Dans le ciel, le tonnerre gronda.

— Tant mieux. Parce qu’on dirait que nous allons devoir rester enfermés, cette nuit. Vous êtes d’accord pour renvoyer les robots, nous faire apporter à dîner et nous raconter notre journée ? J’ai un tas de choses à vous dire.

— Moi aussi. Bonne idée !

 

On leur servit une soupe de légumes comme Derec n’en avait pas mangé depuis longtemps. La pluie tombait à seaux et avec bruit mais il ne s’en inquiétait pas, pensant que les précautions prises par Euler et Rydberg suffiraient, au moins pour cette nuit. La seule solution était à présent de vivre au jour le jour. Même les divertissements d’Arion commençaient à varier. L’écran montrait une partie de tennis jouée sur une surface glissante par des figurines dessinées par ordinateur. C’était très amusant.

Quand la servodesserte eut fait disparaître leurs assiettes, ils s’installèrent confortablement dans le canapé et se racontèrent chacun leur journée. Derec, pour des raisons qu’il n’aurait pu expliquer, omit certains détails, par exemple le fait qu’il n’y avait pas de stations émettrices d’hyperondes sur la planète. Il écouta attentivement le récit de la découverte du corps par Katherine.

— Le fait est qu’il vous ressemblait trait pour trait, conclut-elle. Qu’est-ce que ça veut dire, ça ?

— Pour commencer, ça élimine l’hypothèse selon laquelle notre voyage à la Cité des robots est accidentel. Nous avons bel et bien été amenés ici. Pourquoi ? Je n’en sais rien. Peut-être est-ce le mort qui nous a fait venir, à moins qu’il n’ait lui-même été amené. Nous devrons continuer à étudier la question. Ce qui m’intéresse davantage, c’est que la ville-robot travaille de façon autonome. La ville se reproduit comme si elle manifestait par là son moyen de défense. Si elle fonctionne dans l’autonomie, les surveillants ne peuvent pas l’arrêter. Peut-être en sont-ils incapables.

— Et alors ?

— Ça veut dire que c’est à moi de le faire.

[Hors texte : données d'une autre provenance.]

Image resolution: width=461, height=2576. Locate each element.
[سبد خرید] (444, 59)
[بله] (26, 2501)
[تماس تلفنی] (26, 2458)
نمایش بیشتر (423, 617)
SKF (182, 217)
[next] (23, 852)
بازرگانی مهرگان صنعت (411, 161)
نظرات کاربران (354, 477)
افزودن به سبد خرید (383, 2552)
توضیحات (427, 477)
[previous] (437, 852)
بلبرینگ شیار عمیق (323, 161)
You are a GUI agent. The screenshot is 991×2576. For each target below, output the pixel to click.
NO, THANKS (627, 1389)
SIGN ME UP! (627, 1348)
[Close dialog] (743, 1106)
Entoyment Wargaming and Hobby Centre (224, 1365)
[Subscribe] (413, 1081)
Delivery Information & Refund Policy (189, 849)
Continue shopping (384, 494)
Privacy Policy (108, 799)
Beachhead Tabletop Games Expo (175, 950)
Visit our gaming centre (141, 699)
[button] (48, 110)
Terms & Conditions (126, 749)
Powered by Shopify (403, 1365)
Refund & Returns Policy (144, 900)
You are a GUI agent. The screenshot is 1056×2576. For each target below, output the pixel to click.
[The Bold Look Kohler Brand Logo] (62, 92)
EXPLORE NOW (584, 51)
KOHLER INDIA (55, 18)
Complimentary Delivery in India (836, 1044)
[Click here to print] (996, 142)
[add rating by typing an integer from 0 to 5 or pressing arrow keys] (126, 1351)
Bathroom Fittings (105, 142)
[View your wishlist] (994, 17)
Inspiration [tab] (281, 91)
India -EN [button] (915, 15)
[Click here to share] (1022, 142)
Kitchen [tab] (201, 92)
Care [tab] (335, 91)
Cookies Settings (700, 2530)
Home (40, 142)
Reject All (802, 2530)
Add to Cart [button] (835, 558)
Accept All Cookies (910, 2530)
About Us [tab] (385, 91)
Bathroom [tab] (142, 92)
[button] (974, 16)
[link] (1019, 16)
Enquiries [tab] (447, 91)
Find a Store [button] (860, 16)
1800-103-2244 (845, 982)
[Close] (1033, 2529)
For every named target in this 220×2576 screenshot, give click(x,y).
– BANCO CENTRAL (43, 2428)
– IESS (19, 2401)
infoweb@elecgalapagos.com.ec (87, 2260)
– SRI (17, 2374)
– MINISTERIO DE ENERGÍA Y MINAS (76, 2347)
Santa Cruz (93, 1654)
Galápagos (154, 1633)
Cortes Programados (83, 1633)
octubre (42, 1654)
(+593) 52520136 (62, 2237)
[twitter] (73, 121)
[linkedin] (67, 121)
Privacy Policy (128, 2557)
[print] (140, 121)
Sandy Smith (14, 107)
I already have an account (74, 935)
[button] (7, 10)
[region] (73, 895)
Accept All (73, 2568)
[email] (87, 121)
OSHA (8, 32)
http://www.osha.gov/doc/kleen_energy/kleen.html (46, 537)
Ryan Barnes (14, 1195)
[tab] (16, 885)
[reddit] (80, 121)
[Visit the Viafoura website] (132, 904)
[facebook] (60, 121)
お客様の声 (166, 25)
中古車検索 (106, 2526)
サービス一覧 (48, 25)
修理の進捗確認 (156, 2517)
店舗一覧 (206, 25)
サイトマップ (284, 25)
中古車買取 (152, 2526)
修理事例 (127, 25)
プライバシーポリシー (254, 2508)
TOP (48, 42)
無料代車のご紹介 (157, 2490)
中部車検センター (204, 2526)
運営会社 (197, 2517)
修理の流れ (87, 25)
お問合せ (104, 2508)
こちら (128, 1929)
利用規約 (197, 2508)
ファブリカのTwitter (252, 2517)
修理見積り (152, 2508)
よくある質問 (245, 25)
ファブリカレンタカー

— Ah ! Voilà qui nous ramène à la vieille discussion ! s’exclama-t-elle en s’assombrissant. La ville ou l’enquête criminelle.

— Pas nécessairement. Cela devrait vous rassurer.

Il se leva pour aller sur le balcon, d’où il contempla distraitement l’averse, certain à présent que la pluie pourrait être vaincue. Il se retourna vers Katherine.

— Je crois que la présence de David, l’état d’alerte de la ville et son système de reproduction sont inexorablement liés.

Elle se leva d’un bond et courut se jeter à son cou.

— Vous m’aiderez à résoudre l’énigme de ce crime, n’est-ce pas ?

— Oui, promit-il en riant. Demain, nous retournerons voir le corps et nous reprendrons le fil où vous l’avez laissé.

Il s’écarta et croisa les mains.

— Tout est lié. Si nous arrivons à assembler les premières pièces, les autres se mettront en place comme par enchantement. Quoi ou qui que ce soit qui a tué David, c’est la raison de l’état d’alerte.

— Demain matin à la première heure, nous nous ferons conduire là-bas par Éve.

— Pas à la première heure. J’ai organisé une petite réunion avec les surveillants dans la tour du Compas, avant toute chose.

— Pourquoi ?

— Pour deux raisons. Je veux d’abord leur poser des questions sur les opérations souterraines ; deuxièmement, je veux pouvoir fouiner dans la tour.

— Pour chercher le bureau ?

— Oui. 1-1 dit qu’il est entièrement équipé. Je parie que nous y trouverons des réponses à nos questions.

L’expression de Katherine se fit soudain plus grave.

— J’espère que vous trouverez les réponses que vous cherchez, dit-elle.